+++ Provided data

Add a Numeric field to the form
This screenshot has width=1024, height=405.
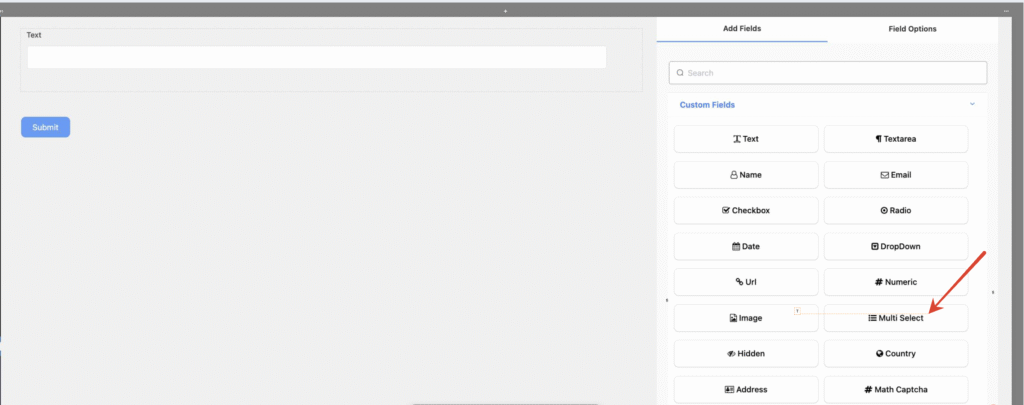tap(895, 282)
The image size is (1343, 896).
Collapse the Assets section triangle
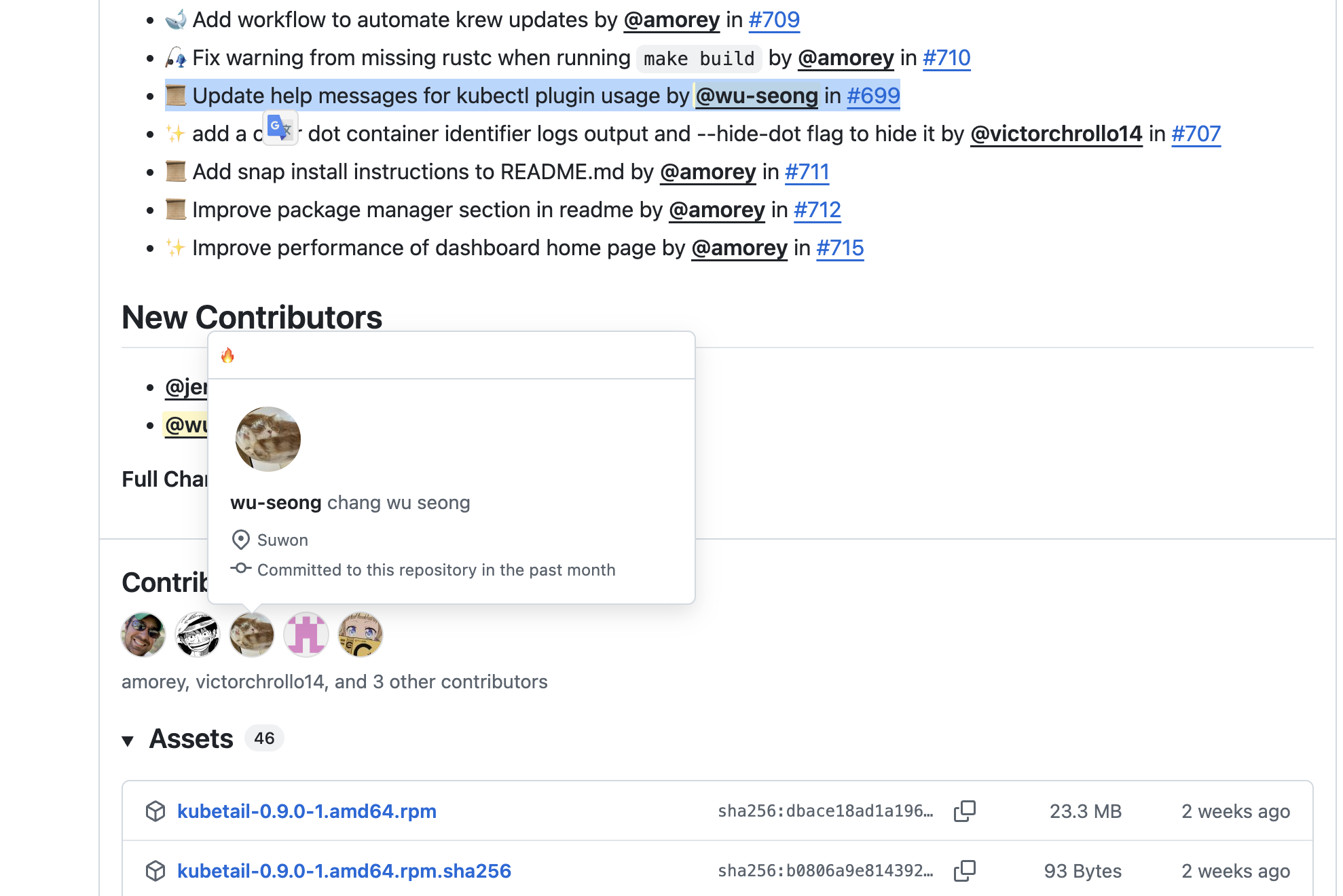pos(128,740)
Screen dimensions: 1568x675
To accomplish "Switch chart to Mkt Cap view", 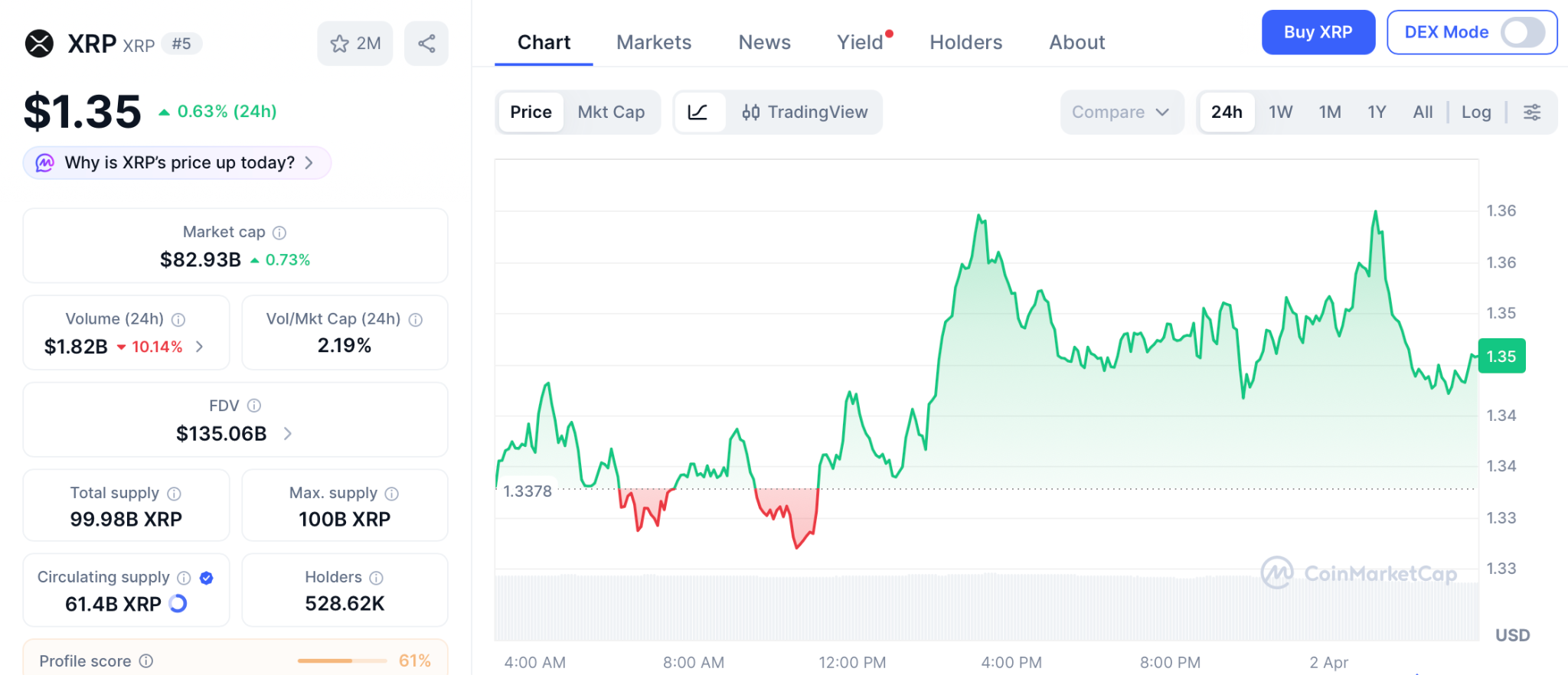I will click(611, 112).
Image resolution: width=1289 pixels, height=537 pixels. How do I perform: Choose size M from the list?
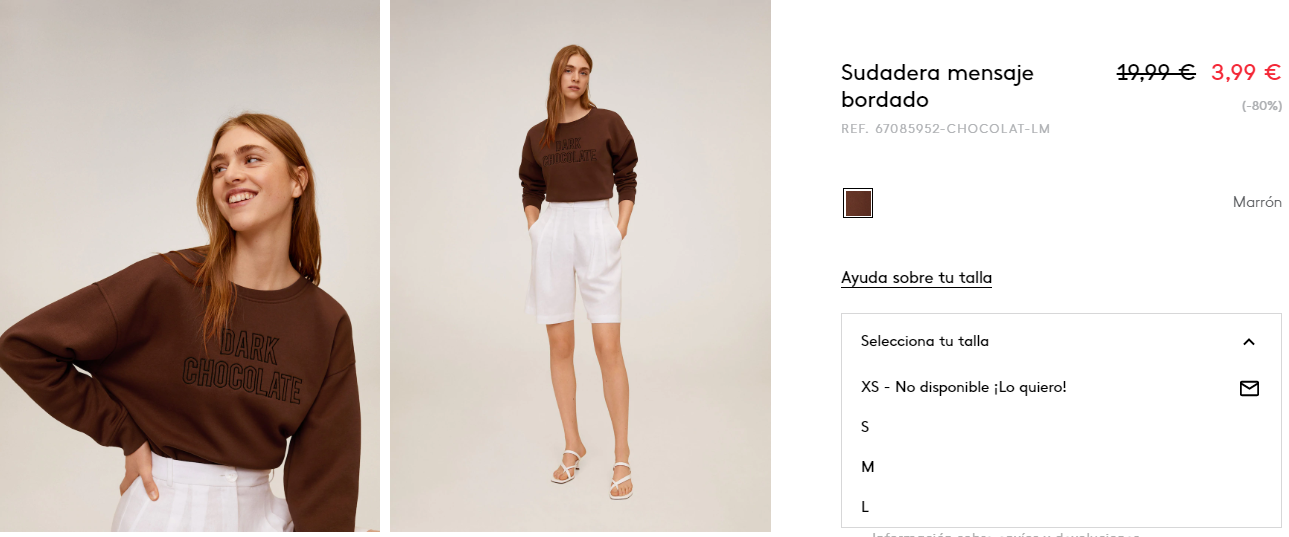[1061, 467]
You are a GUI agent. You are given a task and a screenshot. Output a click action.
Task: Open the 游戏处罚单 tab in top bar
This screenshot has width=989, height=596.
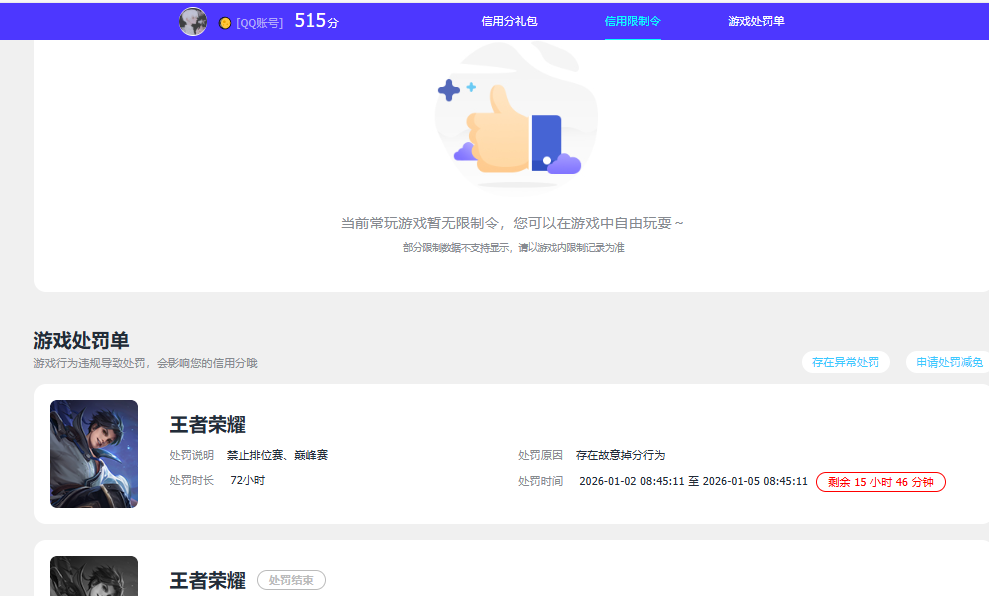pos(756,20)
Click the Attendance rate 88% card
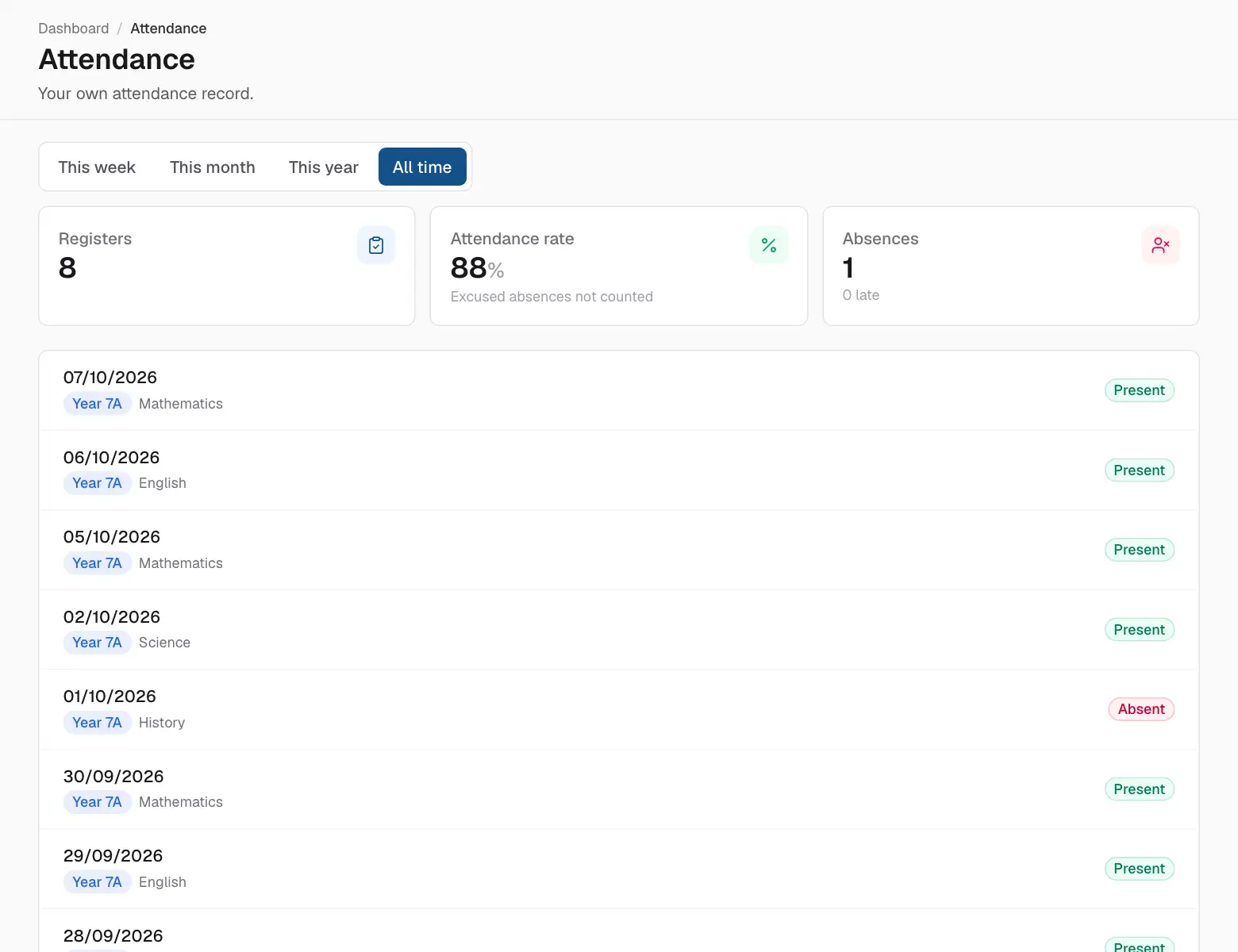The height and width of the screenshot is (952, 1238). coord(619,266)
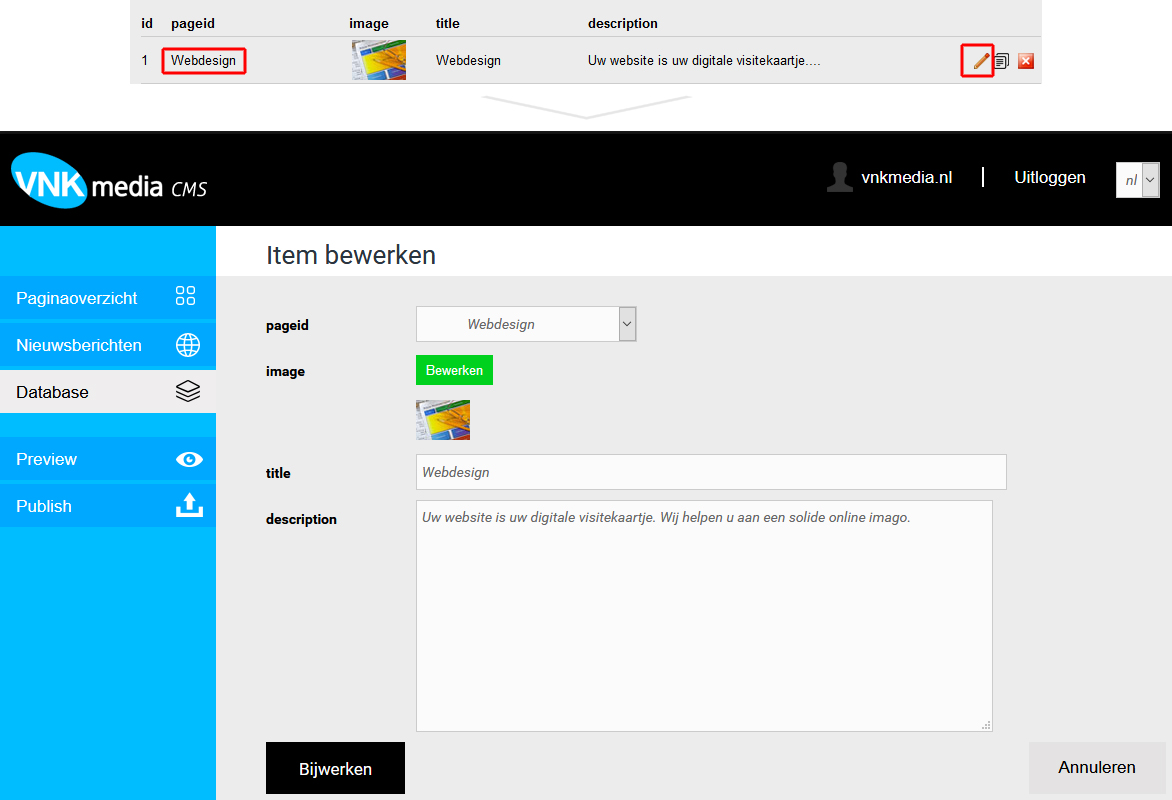Image resolution: width=1172 pixels, height=800 pixels.
Task: Click the title input field
Action: click(710, 472)
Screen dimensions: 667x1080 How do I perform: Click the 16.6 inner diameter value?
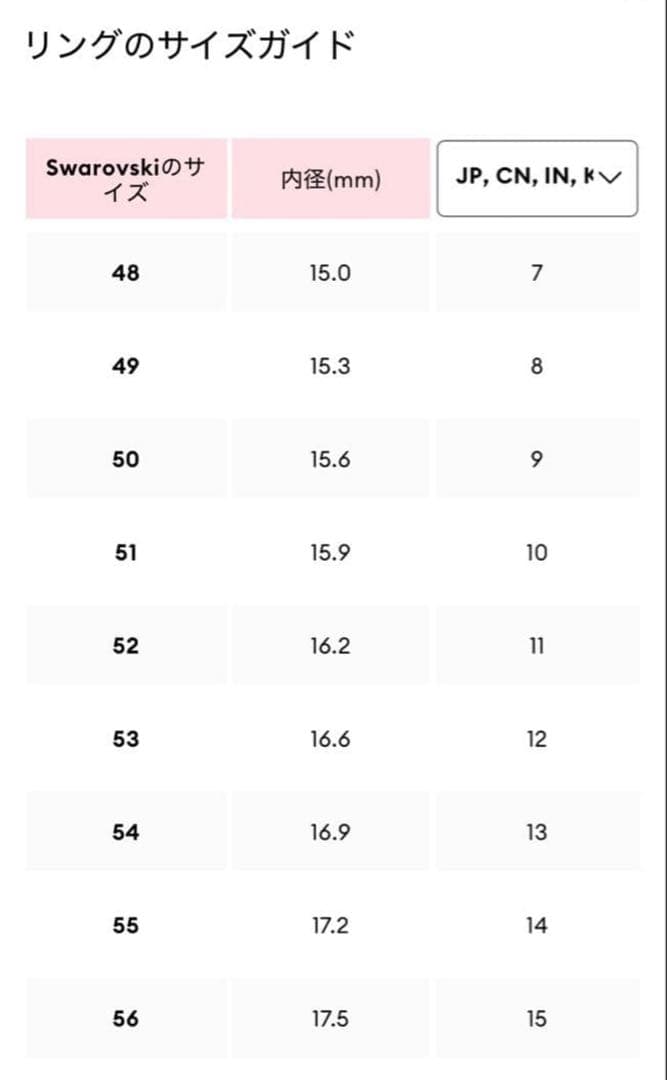330,739
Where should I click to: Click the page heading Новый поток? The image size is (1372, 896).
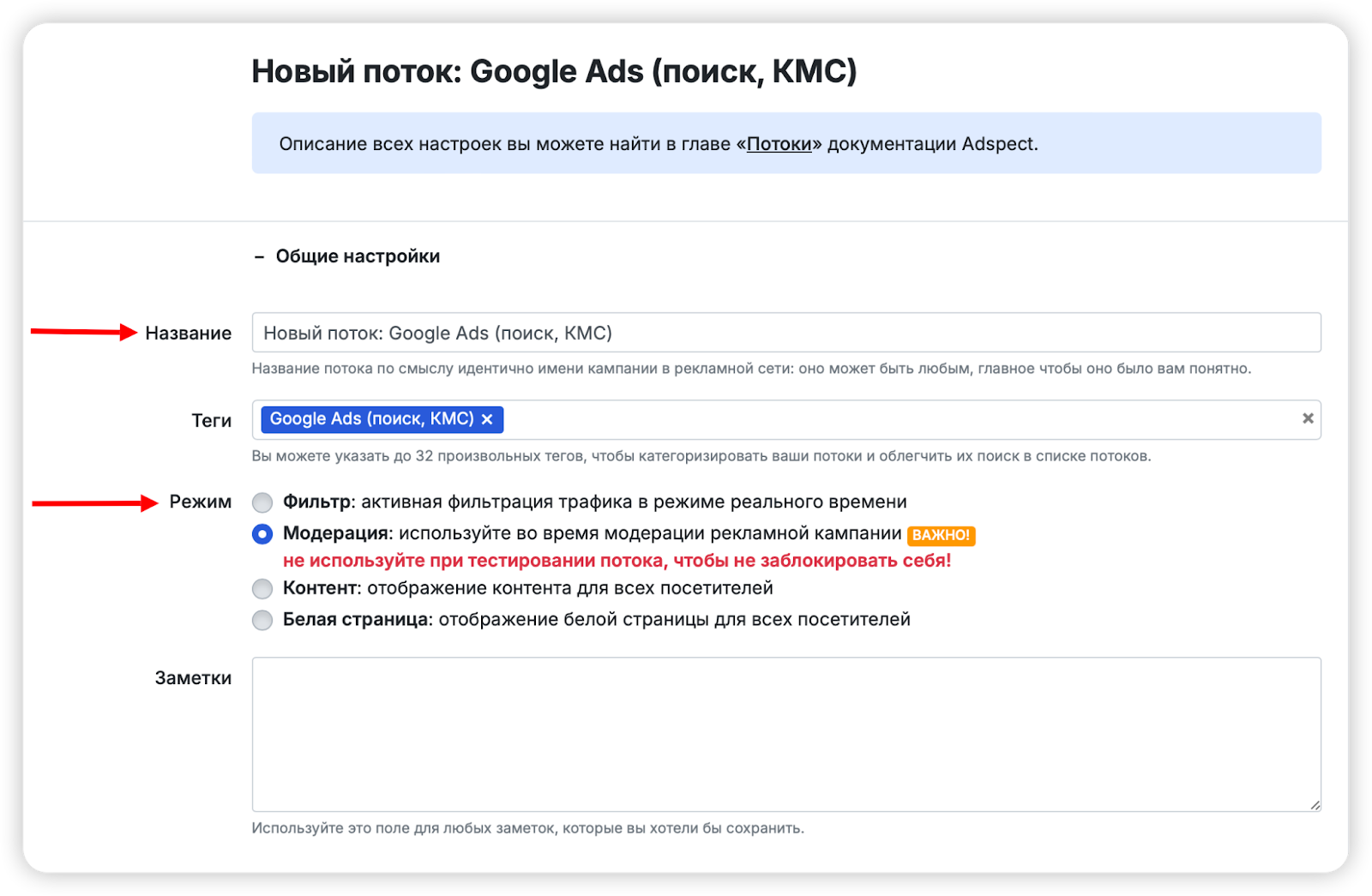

++++++

Activity
Begin at the line containing "Task: Open the 游戏处罚单 tab in top bar" and stop at the final line of the data. Retype those lines exactly, without the pictures.

Solution for this task
Task: Open the 游戏处罚单 tab in top bar
This screenshot has width=989, height=596.
pos(756,20)
Click the Attendance rate 88% card
The height and width of the screenshot is (952, 1238). coord(619,266)
Image resolution: width=1172 pixels, height=800 pixels.
Task: Click the title input field
Action: click(710, 472)
Screen dimensions: 667x1080 How do I perform: Click the 16.6 inner diameter value?
330,739
Where should I click to: Click the page heading Новый поток? The image size is (1372, 896).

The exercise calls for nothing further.